ASSIGNMENT: Please write out the final portion of the records below exactly: the line containing "Task: Open the @ampanics mention link", every line after it, and nothing else.

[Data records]
=== Section Start ===
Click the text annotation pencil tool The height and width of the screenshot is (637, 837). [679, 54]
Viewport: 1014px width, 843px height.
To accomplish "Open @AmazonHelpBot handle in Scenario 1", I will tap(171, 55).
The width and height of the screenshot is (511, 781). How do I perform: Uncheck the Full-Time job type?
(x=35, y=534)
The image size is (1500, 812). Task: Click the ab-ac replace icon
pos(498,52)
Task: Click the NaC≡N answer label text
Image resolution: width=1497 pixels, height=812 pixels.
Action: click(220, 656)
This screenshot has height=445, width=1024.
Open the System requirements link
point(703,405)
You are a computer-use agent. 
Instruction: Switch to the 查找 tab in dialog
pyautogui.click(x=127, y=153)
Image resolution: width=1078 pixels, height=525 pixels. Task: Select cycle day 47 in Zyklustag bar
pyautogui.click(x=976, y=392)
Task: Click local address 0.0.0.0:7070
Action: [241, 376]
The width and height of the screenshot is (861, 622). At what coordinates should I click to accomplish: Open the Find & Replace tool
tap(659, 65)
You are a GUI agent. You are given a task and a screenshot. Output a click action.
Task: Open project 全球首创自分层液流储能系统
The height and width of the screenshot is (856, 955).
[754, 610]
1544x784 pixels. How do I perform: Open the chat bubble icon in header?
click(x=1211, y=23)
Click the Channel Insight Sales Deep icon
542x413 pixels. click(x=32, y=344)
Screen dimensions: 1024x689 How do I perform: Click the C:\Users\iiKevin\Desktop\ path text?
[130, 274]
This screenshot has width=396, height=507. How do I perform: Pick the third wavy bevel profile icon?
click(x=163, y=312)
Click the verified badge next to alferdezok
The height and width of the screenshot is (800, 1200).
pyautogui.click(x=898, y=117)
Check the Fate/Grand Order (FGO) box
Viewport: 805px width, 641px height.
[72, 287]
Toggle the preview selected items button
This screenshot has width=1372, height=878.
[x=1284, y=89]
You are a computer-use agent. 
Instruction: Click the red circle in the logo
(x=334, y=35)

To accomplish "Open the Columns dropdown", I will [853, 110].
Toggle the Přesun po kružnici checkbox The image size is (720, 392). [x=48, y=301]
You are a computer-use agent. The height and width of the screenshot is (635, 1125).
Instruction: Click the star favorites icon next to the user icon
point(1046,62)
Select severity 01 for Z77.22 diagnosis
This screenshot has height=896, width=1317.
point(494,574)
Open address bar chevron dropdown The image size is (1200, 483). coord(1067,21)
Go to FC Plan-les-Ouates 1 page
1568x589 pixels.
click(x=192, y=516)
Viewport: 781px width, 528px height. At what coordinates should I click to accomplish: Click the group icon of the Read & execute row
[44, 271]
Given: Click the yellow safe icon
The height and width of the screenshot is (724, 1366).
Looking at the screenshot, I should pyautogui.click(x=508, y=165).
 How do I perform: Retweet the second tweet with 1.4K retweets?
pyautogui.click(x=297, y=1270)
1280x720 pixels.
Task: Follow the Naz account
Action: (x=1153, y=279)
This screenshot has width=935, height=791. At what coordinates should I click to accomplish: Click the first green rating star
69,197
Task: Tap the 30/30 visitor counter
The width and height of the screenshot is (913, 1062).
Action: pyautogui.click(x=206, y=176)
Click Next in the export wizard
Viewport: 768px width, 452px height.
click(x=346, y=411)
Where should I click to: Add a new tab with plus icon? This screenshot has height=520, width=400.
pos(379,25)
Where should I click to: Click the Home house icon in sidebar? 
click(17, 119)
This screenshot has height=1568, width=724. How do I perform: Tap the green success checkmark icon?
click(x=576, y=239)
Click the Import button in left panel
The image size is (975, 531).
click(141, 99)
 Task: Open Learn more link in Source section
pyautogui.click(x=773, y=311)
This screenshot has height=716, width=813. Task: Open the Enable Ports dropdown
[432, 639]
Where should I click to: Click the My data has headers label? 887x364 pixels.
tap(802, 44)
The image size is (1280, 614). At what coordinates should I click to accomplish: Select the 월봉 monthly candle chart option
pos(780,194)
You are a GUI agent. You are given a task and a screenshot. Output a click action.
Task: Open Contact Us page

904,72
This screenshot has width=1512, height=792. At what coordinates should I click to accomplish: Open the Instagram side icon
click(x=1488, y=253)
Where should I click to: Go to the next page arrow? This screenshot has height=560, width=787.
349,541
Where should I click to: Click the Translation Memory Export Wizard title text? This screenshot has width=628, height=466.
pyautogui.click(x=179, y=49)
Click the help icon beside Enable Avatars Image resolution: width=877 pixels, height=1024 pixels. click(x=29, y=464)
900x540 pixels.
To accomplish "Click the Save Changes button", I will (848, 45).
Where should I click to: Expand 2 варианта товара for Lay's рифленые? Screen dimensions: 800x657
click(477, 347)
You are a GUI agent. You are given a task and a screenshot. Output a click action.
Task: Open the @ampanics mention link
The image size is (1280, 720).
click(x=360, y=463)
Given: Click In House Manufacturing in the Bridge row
=== Section End ===
SOLUTION FOR THIS PROBLEM:
Task: Open the @ampanics mention link
The image size is (1280, 720).
click(x=360, y=463)
Given: Click In House Manufacturing in the Bridge row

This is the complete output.